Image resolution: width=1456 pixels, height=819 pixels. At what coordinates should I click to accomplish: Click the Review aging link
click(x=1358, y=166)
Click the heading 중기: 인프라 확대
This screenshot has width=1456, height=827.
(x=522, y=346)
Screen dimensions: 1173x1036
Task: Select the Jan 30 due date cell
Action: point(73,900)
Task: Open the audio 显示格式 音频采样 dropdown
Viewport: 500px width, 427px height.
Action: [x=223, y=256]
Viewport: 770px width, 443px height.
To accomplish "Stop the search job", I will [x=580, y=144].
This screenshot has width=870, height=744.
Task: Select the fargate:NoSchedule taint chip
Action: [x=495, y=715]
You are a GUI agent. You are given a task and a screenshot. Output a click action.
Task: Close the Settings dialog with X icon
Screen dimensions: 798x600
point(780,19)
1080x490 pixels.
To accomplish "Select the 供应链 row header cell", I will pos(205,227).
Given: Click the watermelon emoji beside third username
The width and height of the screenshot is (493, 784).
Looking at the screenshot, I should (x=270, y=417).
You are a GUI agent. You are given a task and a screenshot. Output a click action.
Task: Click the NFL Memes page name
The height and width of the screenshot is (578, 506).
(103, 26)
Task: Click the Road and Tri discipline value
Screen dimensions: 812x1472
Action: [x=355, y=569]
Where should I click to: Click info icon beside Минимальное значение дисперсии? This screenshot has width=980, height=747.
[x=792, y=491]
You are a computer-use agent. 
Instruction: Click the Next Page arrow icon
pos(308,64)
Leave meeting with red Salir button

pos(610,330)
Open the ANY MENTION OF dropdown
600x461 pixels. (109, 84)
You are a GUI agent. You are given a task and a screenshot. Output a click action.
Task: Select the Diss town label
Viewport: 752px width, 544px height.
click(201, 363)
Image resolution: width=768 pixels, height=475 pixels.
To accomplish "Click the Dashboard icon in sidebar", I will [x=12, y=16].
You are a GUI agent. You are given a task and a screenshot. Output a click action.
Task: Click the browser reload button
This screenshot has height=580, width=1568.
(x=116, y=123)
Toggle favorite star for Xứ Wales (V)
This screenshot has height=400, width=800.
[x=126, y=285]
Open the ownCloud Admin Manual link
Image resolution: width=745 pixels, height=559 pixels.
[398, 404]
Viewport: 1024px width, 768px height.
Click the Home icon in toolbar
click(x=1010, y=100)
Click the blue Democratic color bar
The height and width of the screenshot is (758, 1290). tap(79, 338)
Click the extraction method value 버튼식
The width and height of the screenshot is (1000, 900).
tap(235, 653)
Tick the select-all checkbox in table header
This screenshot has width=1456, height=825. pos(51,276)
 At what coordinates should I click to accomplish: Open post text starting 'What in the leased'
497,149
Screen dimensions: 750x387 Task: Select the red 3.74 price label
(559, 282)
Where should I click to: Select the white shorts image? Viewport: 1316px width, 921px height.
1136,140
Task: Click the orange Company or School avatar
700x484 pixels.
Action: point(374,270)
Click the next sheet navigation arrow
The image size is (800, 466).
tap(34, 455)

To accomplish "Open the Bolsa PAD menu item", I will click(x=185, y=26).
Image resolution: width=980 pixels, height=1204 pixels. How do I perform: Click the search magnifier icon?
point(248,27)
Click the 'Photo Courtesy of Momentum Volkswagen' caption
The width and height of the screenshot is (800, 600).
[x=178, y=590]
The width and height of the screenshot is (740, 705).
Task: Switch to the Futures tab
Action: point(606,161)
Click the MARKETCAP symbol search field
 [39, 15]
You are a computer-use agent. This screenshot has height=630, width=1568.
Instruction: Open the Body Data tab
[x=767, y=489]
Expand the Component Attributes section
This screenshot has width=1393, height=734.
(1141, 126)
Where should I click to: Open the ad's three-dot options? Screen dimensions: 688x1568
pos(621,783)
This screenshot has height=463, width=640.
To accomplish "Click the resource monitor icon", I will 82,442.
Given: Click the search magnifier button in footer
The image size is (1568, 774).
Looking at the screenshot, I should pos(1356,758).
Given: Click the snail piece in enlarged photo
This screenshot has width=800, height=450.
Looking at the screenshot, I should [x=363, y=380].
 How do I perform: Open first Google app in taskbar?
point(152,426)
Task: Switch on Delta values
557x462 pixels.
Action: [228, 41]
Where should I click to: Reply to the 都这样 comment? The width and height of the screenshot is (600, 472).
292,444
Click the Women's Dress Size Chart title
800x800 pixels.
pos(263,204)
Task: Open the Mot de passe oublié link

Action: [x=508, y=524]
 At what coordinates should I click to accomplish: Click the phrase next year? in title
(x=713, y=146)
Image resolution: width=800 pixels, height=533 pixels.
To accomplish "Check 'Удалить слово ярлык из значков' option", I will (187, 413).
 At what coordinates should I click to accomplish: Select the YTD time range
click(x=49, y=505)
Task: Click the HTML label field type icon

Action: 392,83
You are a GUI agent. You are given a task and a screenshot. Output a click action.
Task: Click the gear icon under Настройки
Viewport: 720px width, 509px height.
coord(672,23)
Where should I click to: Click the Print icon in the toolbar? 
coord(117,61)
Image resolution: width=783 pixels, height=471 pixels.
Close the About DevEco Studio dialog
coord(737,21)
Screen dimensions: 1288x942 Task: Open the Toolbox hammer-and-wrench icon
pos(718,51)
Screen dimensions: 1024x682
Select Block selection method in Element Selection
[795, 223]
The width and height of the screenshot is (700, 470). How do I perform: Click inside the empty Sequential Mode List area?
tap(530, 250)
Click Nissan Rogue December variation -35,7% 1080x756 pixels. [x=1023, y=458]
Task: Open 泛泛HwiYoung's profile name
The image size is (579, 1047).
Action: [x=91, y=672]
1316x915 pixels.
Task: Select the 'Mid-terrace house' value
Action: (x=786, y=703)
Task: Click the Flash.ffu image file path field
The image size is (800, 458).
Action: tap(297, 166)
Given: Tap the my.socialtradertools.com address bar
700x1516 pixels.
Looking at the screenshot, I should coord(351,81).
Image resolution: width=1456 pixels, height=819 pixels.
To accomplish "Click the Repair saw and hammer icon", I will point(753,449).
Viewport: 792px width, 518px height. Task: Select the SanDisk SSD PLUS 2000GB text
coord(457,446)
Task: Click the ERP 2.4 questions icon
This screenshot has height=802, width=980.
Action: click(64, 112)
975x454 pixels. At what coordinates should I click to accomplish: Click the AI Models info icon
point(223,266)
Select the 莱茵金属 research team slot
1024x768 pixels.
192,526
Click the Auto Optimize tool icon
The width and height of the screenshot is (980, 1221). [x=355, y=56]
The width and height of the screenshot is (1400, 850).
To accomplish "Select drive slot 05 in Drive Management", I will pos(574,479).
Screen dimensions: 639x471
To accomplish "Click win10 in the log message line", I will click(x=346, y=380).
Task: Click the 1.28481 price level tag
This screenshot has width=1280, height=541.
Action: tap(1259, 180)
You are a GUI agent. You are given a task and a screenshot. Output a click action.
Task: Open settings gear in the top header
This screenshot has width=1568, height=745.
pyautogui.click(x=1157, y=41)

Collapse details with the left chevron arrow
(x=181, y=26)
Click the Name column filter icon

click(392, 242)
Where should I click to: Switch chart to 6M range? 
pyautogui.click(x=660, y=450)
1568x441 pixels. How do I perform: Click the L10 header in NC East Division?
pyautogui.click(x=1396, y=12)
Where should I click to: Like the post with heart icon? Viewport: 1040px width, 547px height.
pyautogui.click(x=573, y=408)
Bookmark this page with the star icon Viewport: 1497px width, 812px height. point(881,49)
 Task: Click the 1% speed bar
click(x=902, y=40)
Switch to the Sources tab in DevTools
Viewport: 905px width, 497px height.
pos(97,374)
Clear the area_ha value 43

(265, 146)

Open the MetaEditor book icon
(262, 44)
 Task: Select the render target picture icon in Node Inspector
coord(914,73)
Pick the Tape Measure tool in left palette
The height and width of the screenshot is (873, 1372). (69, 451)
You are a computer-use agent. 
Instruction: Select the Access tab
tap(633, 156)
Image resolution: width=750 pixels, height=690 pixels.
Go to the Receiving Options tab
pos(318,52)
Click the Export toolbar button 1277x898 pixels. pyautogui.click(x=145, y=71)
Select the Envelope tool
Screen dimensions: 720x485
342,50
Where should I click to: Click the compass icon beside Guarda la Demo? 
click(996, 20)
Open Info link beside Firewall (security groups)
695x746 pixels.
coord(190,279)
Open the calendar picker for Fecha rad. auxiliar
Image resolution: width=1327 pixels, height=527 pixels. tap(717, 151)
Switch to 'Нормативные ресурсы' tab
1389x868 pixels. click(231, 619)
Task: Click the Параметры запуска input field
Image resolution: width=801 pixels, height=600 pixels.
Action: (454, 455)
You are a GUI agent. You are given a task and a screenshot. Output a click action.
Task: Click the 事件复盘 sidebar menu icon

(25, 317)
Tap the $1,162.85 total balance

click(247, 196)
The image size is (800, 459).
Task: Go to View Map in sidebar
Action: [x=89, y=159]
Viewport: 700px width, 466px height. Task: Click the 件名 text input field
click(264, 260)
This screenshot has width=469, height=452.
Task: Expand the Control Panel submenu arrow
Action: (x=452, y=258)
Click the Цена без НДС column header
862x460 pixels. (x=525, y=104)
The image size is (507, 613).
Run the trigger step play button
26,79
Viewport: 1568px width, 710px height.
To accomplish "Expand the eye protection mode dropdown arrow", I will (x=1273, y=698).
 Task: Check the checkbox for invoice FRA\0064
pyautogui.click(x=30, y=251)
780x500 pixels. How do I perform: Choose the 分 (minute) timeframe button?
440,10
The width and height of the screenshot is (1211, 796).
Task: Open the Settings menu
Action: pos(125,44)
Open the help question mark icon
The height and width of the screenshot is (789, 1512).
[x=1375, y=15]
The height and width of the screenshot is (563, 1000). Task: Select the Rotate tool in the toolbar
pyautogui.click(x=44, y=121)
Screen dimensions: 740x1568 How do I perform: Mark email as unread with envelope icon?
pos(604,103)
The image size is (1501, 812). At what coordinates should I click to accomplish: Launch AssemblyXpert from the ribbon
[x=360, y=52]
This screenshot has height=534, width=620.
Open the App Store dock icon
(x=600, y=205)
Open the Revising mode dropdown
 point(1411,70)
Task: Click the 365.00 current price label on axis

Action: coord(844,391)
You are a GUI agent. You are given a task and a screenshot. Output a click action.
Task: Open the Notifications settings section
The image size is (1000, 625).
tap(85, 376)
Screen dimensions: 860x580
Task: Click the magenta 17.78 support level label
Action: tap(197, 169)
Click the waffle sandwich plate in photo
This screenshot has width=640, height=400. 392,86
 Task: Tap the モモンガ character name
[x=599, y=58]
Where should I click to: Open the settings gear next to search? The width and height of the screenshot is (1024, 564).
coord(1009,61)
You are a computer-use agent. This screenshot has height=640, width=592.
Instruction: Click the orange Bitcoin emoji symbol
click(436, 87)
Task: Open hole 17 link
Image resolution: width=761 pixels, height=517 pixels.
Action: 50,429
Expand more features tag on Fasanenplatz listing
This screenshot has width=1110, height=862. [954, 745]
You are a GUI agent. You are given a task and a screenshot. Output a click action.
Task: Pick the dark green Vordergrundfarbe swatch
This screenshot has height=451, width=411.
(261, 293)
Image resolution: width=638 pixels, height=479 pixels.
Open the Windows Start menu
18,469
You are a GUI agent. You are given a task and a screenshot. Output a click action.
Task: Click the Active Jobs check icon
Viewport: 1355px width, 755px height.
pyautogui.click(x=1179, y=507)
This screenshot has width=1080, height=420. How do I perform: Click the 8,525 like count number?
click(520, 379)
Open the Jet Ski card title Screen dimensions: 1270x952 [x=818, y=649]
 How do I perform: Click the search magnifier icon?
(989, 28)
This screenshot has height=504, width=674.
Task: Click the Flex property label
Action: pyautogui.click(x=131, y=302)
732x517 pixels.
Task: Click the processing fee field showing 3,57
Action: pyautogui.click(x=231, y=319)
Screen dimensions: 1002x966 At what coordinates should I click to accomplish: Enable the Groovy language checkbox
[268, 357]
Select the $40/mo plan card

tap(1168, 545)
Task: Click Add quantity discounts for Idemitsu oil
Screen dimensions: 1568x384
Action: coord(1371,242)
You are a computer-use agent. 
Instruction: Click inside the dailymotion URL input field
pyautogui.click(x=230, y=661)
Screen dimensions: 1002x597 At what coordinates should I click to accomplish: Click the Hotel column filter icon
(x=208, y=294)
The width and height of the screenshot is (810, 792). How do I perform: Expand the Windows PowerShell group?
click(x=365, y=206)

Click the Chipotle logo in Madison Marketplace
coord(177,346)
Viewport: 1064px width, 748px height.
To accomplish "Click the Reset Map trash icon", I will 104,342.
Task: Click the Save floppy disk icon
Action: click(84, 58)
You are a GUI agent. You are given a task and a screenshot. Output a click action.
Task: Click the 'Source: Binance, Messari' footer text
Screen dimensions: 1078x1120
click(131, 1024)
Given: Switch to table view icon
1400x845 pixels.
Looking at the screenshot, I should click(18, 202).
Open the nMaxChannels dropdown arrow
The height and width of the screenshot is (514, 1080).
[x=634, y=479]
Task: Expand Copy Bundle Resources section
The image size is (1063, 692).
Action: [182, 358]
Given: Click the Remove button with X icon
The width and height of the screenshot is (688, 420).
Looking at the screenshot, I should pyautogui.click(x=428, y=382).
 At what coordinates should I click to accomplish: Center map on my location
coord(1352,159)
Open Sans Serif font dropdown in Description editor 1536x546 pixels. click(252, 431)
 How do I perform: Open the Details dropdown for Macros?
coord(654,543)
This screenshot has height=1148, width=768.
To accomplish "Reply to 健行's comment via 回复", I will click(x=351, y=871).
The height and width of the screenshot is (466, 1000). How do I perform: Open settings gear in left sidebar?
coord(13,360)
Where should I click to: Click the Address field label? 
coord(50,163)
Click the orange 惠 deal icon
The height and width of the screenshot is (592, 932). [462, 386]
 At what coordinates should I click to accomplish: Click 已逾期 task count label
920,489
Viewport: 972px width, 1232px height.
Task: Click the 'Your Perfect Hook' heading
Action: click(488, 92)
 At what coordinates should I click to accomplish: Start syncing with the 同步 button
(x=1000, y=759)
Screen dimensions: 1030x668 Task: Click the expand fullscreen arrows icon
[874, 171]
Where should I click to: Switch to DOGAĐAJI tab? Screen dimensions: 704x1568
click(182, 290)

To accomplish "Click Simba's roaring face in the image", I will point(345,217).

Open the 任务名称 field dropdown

+++++

_WHAT TO WORK ON_
Reproduce every line of the material above that has the string "footer".

_RESPONSE TO THIS TASK_
Given: Click the search magnifier button in footer
Task: Click the 'Source: Binance, Messari' footer text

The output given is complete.